Merger arbitrage comes to crypto

The financial blogger Mojo explains why “merger arbitrage” is the best way to learn about markets.

Speculating on whether a company with a pending takeover offer will ultimately be bought and at what price requires deep knowledge of both bidder and target, the industry it’s in, antitrust law, how the regulatory bodies work and much more.

It also makes you think harder about investing: “Merger arbitrage forces systematic thinking and mastery of process in ways that picking growth stocks never could,” Mojo writes.

Unlike most investing, merger arb generally requires you to be right for the right reason — being carried along by momentum or catching a narrative won’t save you from lazy decision making.

I’d argue that being right for the wrong reason is especially prevalent in crypto. 

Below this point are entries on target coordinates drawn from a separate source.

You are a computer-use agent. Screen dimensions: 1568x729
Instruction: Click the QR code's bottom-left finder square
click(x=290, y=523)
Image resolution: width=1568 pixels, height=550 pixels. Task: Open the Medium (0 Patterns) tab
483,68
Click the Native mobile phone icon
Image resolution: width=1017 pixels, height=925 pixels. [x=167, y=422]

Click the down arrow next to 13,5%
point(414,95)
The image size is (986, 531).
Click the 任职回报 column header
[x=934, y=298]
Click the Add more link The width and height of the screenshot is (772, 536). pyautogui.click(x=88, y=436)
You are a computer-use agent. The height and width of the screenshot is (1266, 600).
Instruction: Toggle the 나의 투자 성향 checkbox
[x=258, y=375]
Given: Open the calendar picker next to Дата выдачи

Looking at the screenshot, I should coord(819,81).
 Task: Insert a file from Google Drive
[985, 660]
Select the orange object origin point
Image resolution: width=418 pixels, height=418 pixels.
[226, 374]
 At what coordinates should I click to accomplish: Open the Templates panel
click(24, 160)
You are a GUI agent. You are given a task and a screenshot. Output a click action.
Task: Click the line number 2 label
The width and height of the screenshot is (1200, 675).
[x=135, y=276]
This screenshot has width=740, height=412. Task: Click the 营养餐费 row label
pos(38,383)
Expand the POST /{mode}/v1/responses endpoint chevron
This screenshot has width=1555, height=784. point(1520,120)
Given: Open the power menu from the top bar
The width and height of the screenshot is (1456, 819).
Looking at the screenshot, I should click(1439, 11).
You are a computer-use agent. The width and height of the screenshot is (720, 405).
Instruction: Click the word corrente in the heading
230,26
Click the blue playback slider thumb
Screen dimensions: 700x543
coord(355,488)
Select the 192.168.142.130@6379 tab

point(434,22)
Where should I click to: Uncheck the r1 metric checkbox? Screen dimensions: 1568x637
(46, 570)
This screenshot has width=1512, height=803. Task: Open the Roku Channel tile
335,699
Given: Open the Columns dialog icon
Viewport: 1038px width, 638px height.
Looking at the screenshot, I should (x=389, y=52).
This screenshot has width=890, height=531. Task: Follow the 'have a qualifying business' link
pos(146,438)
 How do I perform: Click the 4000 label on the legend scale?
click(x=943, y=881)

If so, the merger-arb situation announced this week might be especially educational. 

On Monday, the LayerZero Foundation, which develops the LayerZero messaging protocol, proposed the acquisition of Stargate, a bridge protocol that uses LayerZero. 

Just like a stock-based deal, the foundation’s offer was $0.1675 per token, paid in ZRO at a ratio of 1 STG to 0.08634 ZRO.

To know whether that presents an opportunity for arbitrage (by buying STG and shorting ZRO), you’ll need a deep understanding of DAO governance, how both protocols work, who the stakeholders in each community are, the crypto borrow-and-lend market…

There’s a lot more to it than, say, guessing how much the market will overpay for a DAT. 

“Merger arbitrage strips investing down to its essential elements,” Mojo sums up.

Crypto investing could use some of that, I think.